(Stored records)
************
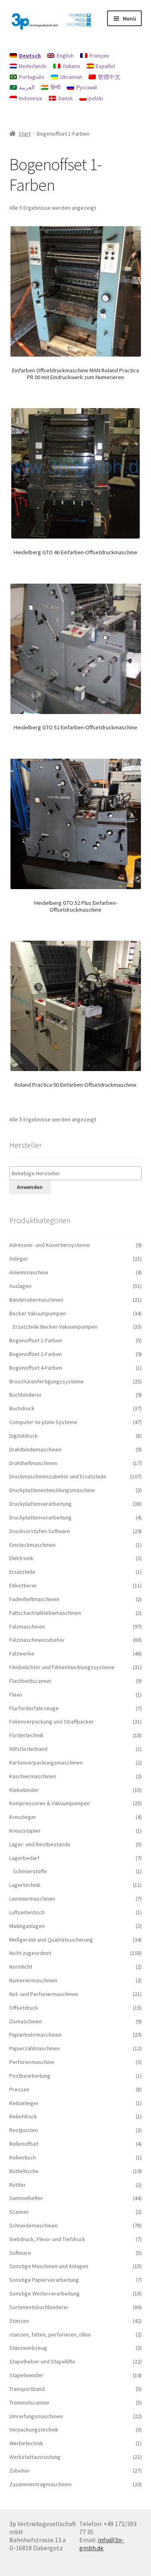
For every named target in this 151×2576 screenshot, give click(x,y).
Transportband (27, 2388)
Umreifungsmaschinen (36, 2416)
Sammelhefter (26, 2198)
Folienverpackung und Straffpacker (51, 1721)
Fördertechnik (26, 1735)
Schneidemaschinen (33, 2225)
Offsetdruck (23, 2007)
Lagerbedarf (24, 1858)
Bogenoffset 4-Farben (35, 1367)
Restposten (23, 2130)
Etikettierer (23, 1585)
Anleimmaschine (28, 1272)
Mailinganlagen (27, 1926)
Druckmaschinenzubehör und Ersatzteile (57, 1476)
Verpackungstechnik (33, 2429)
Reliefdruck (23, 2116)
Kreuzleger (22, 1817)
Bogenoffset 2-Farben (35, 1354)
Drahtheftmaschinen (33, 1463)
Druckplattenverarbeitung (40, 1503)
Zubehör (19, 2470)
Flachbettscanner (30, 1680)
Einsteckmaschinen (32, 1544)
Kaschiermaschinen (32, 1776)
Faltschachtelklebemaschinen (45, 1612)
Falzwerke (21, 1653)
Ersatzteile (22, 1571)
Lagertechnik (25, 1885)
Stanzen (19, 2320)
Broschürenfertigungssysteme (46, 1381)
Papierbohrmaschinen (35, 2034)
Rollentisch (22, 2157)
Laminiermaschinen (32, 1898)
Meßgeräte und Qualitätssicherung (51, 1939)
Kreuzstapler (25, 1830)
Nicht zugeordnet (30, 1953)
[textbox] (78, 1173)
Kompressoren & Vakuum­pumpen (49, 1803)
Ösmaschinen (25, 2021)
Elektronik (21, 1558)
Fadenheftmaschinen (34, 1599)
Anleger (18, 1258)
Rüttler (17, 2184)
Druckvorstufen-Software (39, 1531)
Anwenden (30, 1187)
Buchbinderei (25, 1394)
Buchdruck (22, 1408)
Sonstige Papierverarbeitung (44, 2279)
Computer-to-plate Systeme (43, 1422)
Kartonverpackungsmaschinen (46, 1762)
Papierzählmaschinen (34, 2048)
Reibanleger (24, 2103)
************
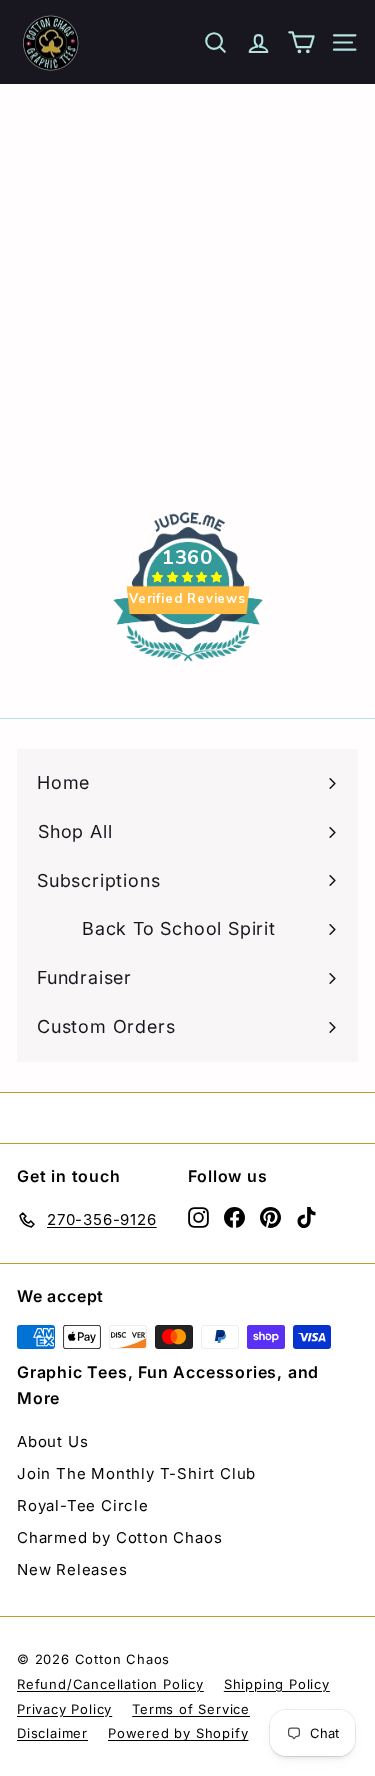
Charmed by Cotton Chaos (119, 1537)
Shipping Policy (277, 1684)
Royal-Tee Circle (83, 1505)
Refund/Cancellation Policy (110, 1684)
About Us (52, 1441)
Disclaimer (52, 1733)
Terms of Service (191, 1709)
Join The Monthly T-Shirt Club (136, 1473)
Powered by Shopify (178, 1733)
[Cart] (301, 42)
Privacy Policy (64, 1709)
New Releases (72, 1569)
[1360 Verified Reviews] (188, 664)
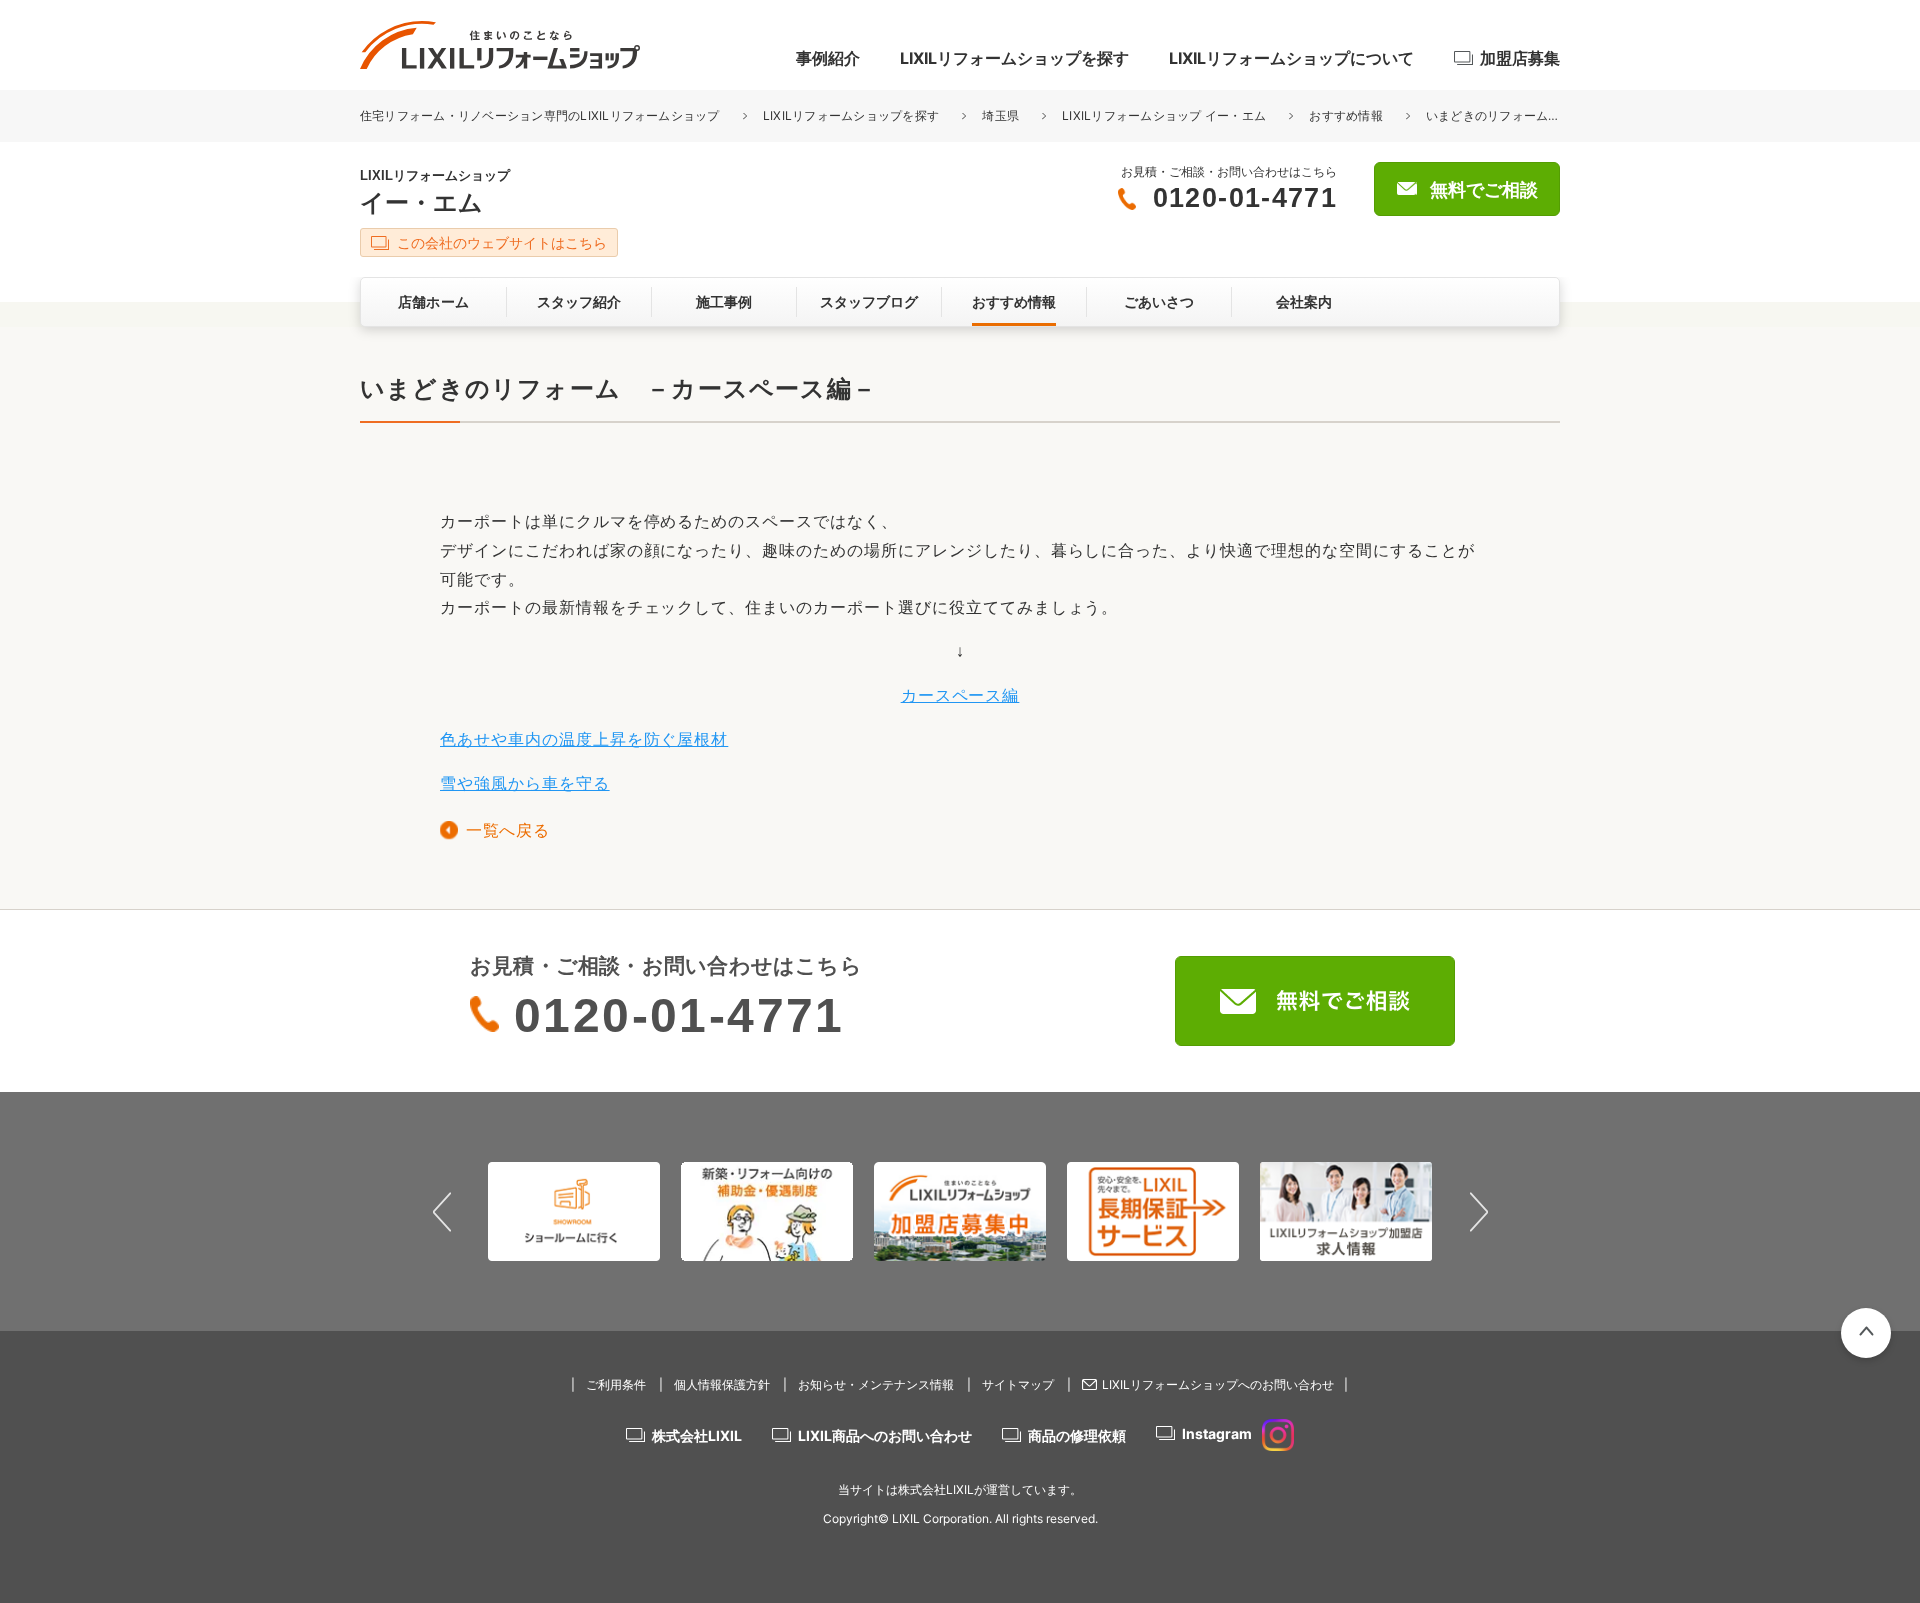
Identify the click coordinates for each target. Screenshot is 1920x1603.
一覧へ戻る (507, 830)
************
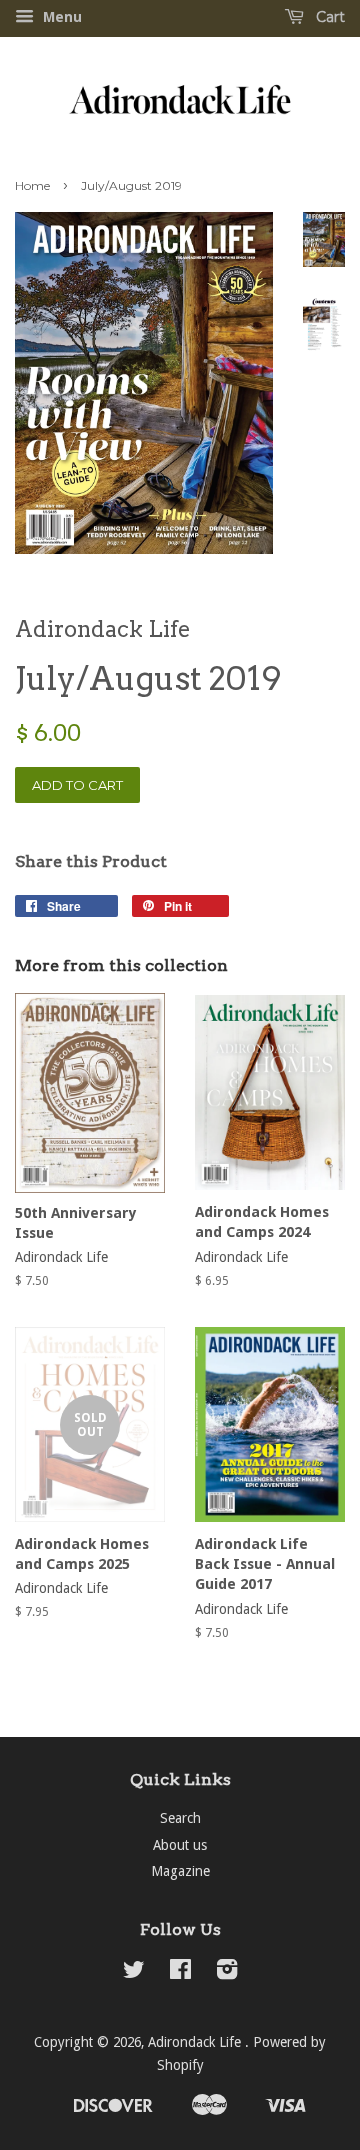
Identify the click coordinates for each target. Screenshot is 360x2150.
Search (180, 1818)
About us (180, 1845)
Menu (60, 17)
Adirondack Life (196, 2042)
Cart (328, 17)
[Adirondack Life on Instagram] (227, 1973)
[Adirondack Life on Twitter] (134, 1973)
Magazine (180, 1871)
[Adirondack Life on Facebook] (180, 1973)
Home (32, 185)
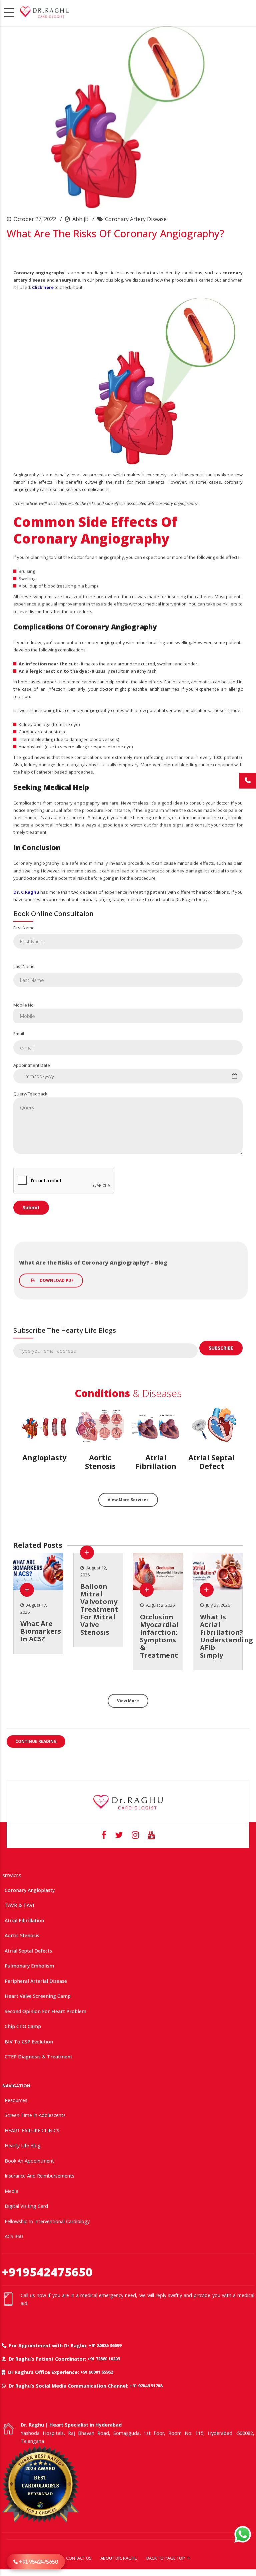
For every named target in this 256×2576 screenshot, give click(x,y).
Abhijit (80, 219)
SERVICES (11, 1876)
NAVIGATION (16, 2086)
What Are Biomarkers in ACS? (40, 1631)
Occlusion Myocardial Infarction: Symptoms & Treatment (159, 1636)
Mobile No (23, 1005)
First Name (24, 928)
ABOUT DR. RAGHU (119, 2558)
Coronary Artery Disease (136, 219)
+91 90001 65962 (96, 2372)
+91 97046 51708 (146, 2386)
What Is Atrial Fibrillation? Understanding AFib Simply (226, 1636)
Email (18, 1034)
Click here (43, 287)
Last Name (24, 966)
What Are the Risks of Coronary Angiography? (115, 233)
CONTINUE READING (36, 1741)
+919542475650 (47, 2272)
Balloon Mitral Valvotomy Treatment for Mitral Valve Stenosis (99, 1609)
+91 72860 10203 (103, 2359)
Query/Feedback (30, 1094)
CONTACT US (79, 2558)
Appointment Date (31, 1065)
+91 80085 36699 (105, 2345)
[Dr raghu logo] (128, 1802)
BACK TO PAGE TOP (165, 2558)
************
▶ [Problem description]: What you return must match, character for character, the lines above from the one with "Charmed by Cotton Chaos (119, 1537)" through the one with "一覧へ戻る (507, 830)", minus any pictures.

▶ [Solved exercise]:
Charmed by Cotton Chaos (119, 1537)
Shipping Policy (277, 1684)
Royal-Tee Circle (83, 1505)
Refund/Cancellation Policy (110, 1684)
About Us (52, 1441)
Disclaimer (52, 1733)
Terms of Service (191, 1709)
Join The Monthly T-Shirt Club (136, 1473)
Powered by Shopify (178, 1733)
[Cart] (301, 42)
Privacy Policy (64, 1709)
New Releases (72, 1569)
[1360 Verified Reviews] (188, 664)
Identify the click coordinates for each target. Screenshot is 1920x1603.
一覧へ戻る (507, 830)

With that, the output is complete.